3 Results

3.1  Identification of Relevant Sources

Based on the approach described in Section 2.1 all relevant nickel emission sources were identified in the nickel EU RA (Table 1).

Table 1:  Nickel emission sources reported 
in the nickel EU RA

3.2  Selection of Appropriate Emission Quantification Methods

Following the general methodology described in Section 2.2, the appropriate emission quantification approach was selected for each identified source (Table 2).

(1)  Indicates that first the emissions are quantified from data from The Netherlands (known region) and are then extrapolated to the EU-15
(2)  Full details can be found in background report on the assessment of point and diffuse sources of nickel (compounds) (ECOLAS, 2005)
(3)  Additional information is available in a report from RIVM/RIZA (Elzenga et al., 1998)

Table 2:  Overview of the emission quantification methods used in the nickel EU RA


As indicated in Section 2.3, data gathering is the most important step in setting up an emission inventory.
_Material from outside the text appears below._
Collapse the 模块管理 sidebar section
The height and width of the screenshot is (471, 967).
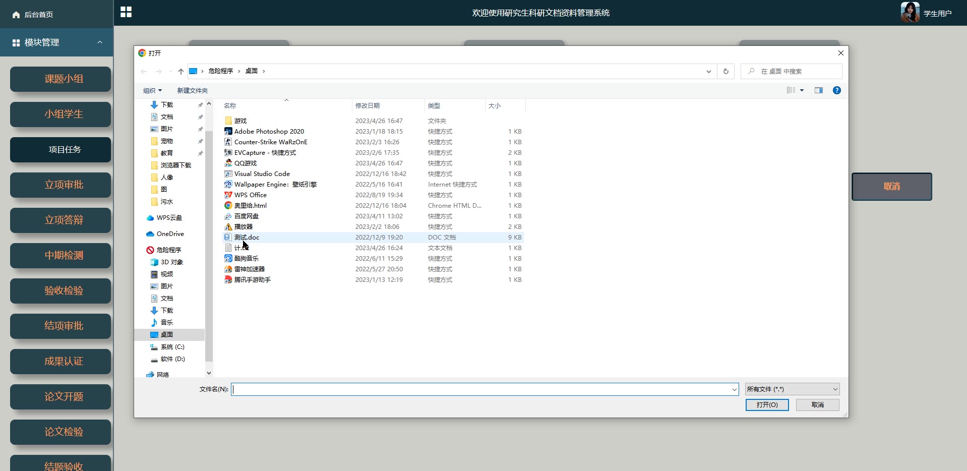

Many different sources need to be evaluated to select the appropriate data. Table 3 provides an overview of the most important sources of nickel for which activity data and emission factors were used to complete the emission estimation formulas.


Table 3:  Overview of important data sources


Total nickel emissions in the EU27 (defined as the “continental region”) to the air, water, and soil compartments are estimated as direct emissions from the source. The results are shown in Table 4 and Figure 3.


Table 4:  Total nickel emissions in the EU27



Figure 3:  Total nickel emissions in EU27
(in tons per year)

For the EU27, total nickel emissions are estimated at about 1,790 tons nickel/year (745 tons nickel/year to surface water, 612 tons nickel/year to air, and 433 tons nickel/year to soil). For the water compartment, the most important source categories are “waste management” and “industry.” Within the “waste management” category 83% of the emissions are the result of emissions from sewage treatment plants. Emissions to soil are almost exclusively a result of the use of manure and mineral fertilizers on agricultural soil. Traffic and industrial processes were identified as important sources for emissions to air. Within the category “traffic,” the biggest share in total nickel emissions are caused by the fuel combustion by ships.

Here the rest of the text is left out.